The 68Ga-Pentixafor PET/CT and 18F-FDG PET/CT images were reviewed by three Nuclear Medicine Physicians with experience reporting PET/CT images who were blinded to the clinical data and pathological findings. Reconstructed images were displayed as maximum intensity projection images, PET, CT and fused PET/CT in the axial, coronal and sagittal planes on a dedicated workstation equipped with syngo via software version 08.12 (Siemens Medical Solutions, Lincolnshire, IL, USA). The lesions were counted in each study and correlated with histopathology where available; when histology was not available (for suspected metastasis), conventional imaging and clinical follow-up were used to differentiate benign from malignant lesions.

2.6. Semi-Quantitative Analysis

For both tracers, images were analyzed to evaluate tracer accumulation in the primary tumor, nodal and distant metastases. Nodal metastases were differentiated from inflammation based on the distribution of tracer uptake and morphological features observed on the unenhanced CT. Any disagreements between the three readers were resolved through consensus.
Semi-quantitative analyses were conducted by delineating a volume of interest (VOI) over target lesions using an isocontour threshold of 40% for both tracers. Manual segmentation of the lesion was performed. The following parameters were measured and correlated with pathological prognostic factors and molecular subtypes: SUVmax, total lesion glycolysis (TLG) or total lesion uptake (TLU), metabolic tumor volume (MTV) and tumor-to-background (T/B) ratios of tumor lesions. TLG or TLU was calculated as the product of the VOI average SUV (SUVmean) multiplied by the corresponding MTV. Metabolic tumor volume (MTV) was defined as the volume of tissue demonstrating increased FDG or Pentixafor uptake on PET imaging. For TBR calculations, the SUVmax of the primary lesion was divided by the SUVmean of the normal liver or breast background tissue. For the TBR(liver), a 3 cm3 volume of interest (VOI) was placed on the right lobe of the liver and the corresponding SUVmean was recorded as the background for the liver. For the TBR(breast), a 2 cm3 VOI was placed on the contralateral normal breast tissue in the same quadrant as the lesion, and the SUVmean from this region served as the breast background reference.

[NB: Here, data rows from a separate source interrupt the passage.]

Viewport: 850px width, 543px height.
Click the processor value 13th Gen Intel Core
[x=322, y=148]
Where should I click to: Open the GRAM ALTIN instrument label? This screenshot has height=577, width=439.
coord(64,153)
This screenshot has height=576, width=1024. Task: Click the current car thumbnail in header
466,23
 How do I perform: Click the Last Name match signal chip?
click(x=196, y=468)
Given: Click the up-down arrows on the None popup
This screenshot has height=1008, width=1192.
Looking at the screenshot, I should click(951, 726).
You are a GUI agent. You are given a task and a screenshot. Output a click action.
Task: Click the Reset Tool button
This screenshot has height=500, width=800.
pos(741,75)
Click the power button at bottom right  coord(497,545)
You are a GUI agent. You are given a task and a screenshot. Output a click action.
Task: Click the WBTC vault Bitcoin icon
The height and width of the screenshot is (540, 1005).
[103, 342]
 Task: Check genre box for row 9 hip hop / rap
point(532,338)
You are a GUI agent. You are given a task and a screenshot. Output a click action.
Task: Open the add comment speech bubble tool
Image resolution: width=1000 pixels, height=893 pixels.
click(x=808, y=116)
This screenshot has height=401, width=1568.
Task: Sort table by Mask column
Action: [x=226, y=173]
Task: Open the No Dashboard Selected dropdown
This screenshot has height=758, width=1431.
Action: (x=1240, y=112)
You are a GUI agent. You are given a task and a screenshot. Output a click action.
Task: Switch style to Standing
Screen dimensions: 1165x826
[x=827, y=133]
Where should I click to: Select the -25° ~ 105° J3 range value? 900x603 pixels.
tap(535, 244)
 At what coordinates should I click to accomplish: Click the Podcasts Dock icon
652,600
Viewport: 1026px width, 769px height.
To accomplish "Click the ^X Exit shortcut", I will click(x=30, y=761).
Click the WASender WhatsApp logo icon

2.7. Pathological Analysis

Histology of primary breast lesions was obtained by image-guided biopsy in all cases. The tissues were fixed in 10% neutral buffered formalin, dehydrated and cut into 2 μm-thick sections. Tumor classification according to the WHO 2012 criteria and assessment of the tumor biology (estrogen receptor, ER; progesterone receptor, PR; human epidermal growth factors receptor 2, HER2) was performed in routine pathological diagnostics. The proliferation index was assessed by immunohistochemistry using Ki67. In accordance with the St. Gallen guidelines, we used a local Ki67 cut-off value of 25% to differentiate between luminal A and luminal B tumors [22]. Tumors were categorized as follows: luminal A (ER+ and/or PR+, HER2/neu− and Ki67 < 25%), luminal B HER2− (ER+ and/or PR+, HER2/neu− and Ki67 ≥ 25%), luminal B HER2+ (ER+ and/or PR+, HER2/neu+), HER2/neu non-luminal (ER/PR−, HER2/neu+) and TNBC (ER/PR−, HER2/neu−) [23].

2.8. Immunohistochemistry

CXCR4 immunohistochemistry was performed at the National Health Laboratory Service (NHLS) Laboratory at Inkosi Albert Luthuli Central Hospital. CXCR4 staining was categorized according to the intensity and percentage of stained cells. Overall staining intensity for CXCR4 was scored into three categories as follows: 0 (absence of staining), 1 (mild), 2 (moderate) and 3 (strongly positive). The proportion of stained cells was scored into four categories as follows: 1 (<10% positive cells) (low), 2 (10–50% positive cells), 3 (>50–80% positive cells) and 4 (>80% positive cells) [24]. The two scores were multiplied to obtain the immune reactivity (IRS) score. IRS scores were correlated with 68Ga-Pentixafor and 18F-FDG uptake.

2.9. Follow-Up

The patients were followed up with for a median of 17 months (range 4–48 months). The 18F-FDG and 68Ga-Pentixafor PET metrics were correlated with survival, and optimal cut-off points for predicting survival were computed. Treatment response was correlated with 68Ga-Pentixafor and 18F-FDG PET metrics as well as CXCR4 IHC staining.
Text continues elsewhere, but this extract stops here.